# Logo Request



## chok23 (Aug 13, 2014)

Can anybody please improve my betta team logo? Or please recreate it. This is the best I can do and I don't have any software to create a presentable logo.










My team name is Q-Betta which means quality betta. Q-betta in our language sounds like Kubeta (Toilet/Comfort Room) so my logo is a toilet bowl where a betta is jumping out, the toilet bowl and betta forming the letter Q.


----------



## BlueInkFish (Jan 13, 2013)

Interesting I would like too help out! But did you start a betta team or something haha you don't have too answer I'm just curious!


----------



## Canis (Apr 15, 2013)

This thread is a few days old so I'm wondering if you still need it done? I might be able to do something with it later tonight. I will let you know


----------



## chok23 (Aug 13, 2014)

I wanted to start a betta breeding team. I'm just preparing the logo.

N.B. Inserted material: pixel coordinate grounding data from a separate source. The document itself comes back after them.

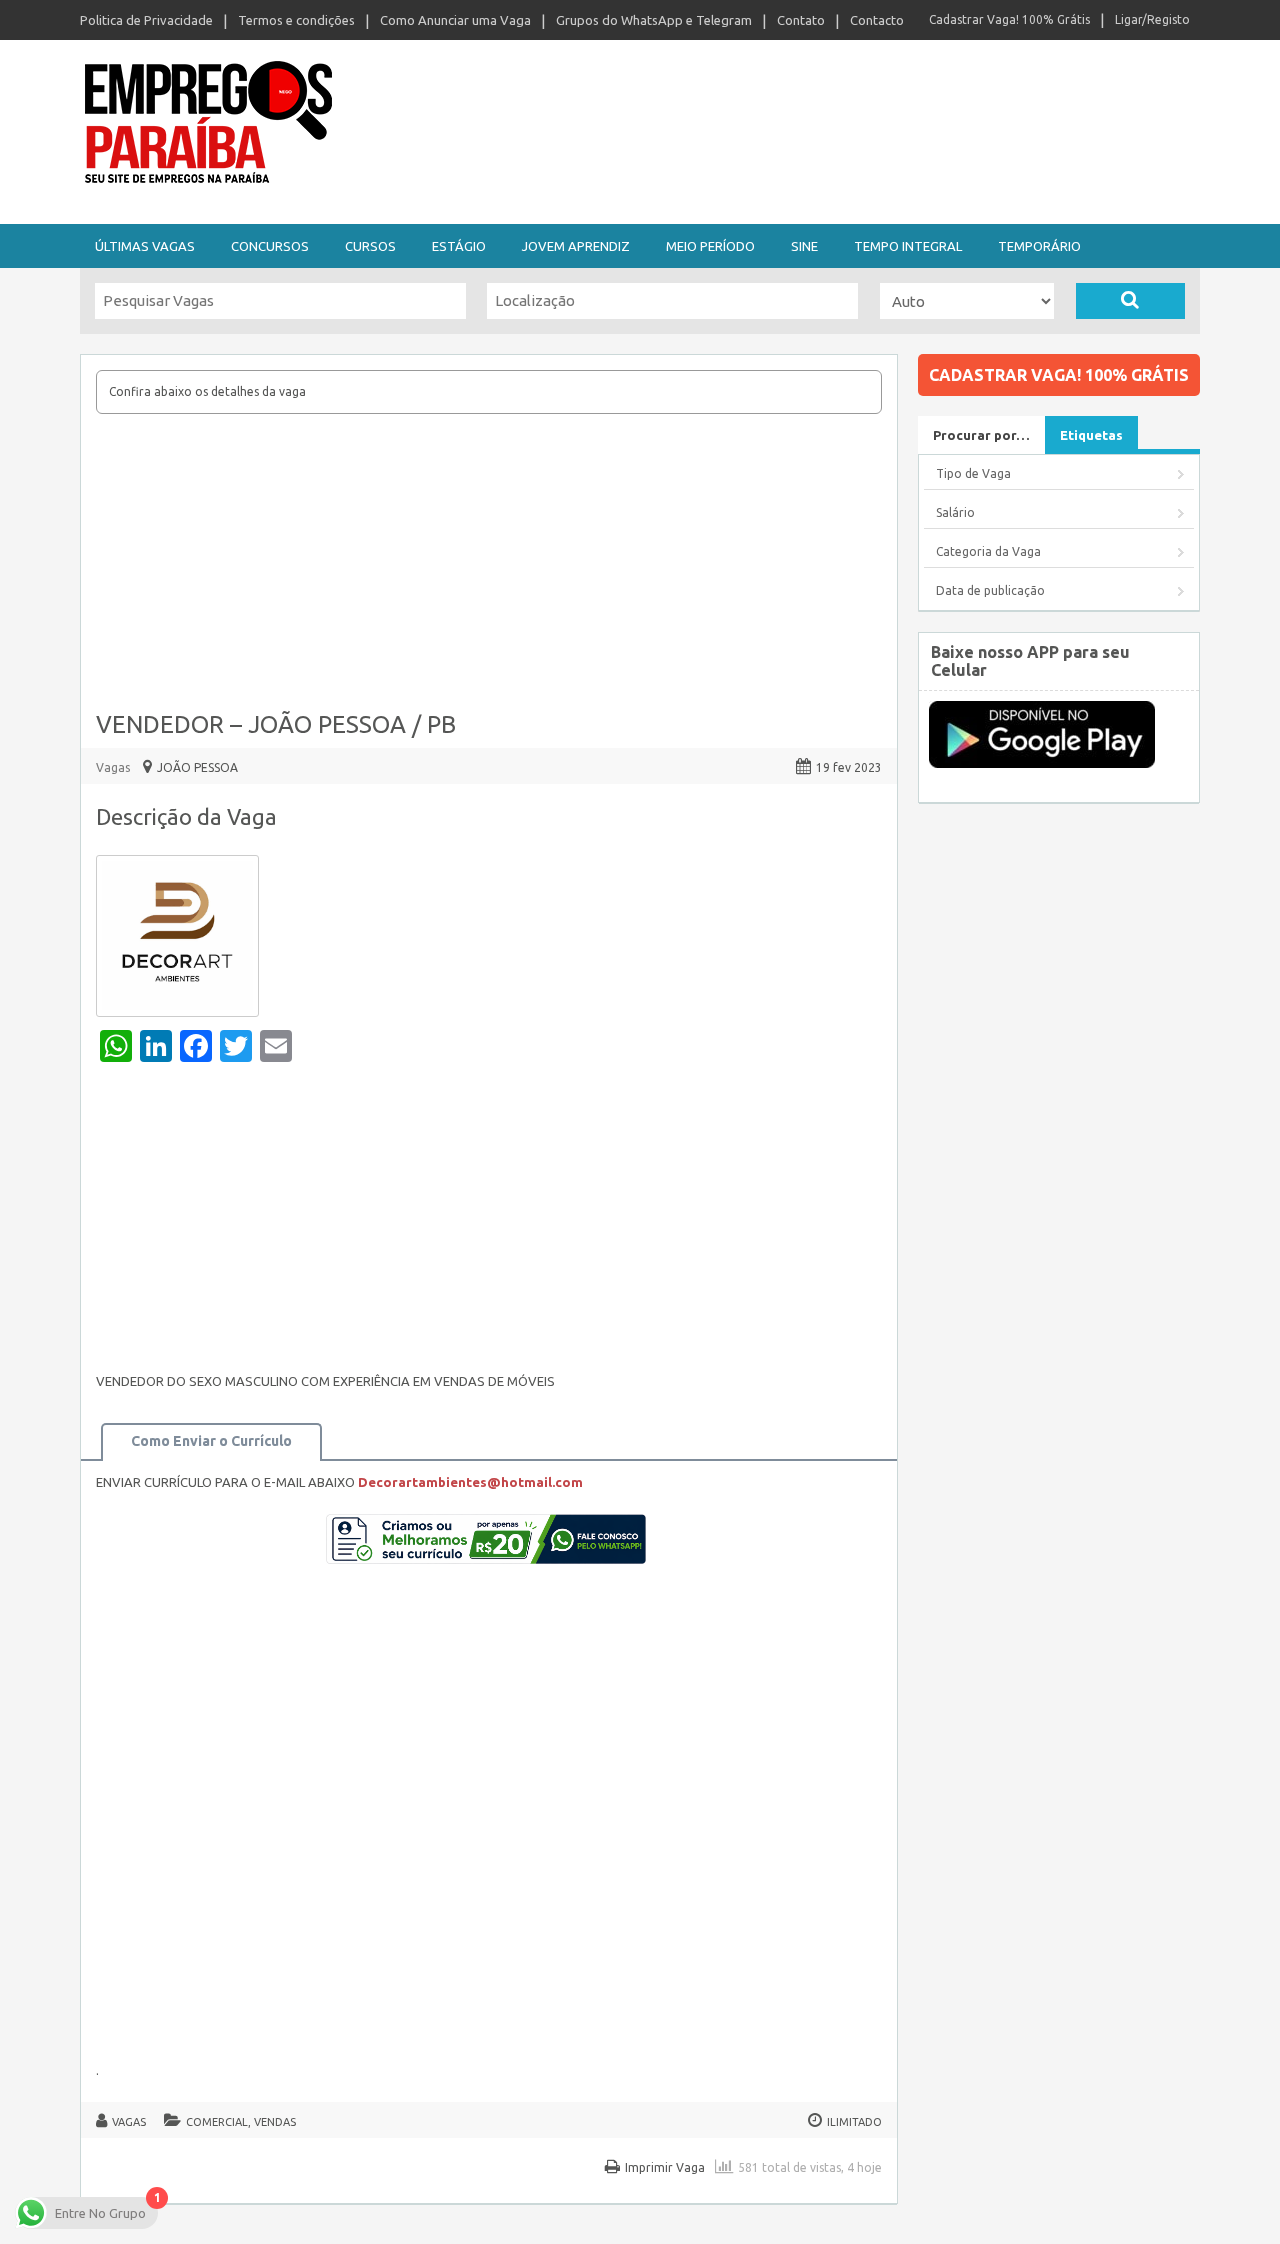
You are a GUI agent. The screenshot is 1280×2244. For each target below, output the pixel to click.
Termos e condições (296, 20)
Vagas (113, 767)
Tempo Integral (908, 246)
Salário (955, 512)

Canis and litelboyblu please help me. Thanks in advance.


----------



## BlueInkFish (Jan 13, 2013)

I sure will!! That's pretty cool is it a local betta breeding team?! Or internationally?! I'll get too you ASAP !


----------



## chok23 (Aug 13, 2014)

Well, it will be for local shows, but who knows.. it might be successful and go international. LOL!


----------



## BlueInkFish (Jan 13, 2013)

Lol I'm working on it then!


----------



## chok23 (Aug 13, 2014)

Wow thank you very much.


----------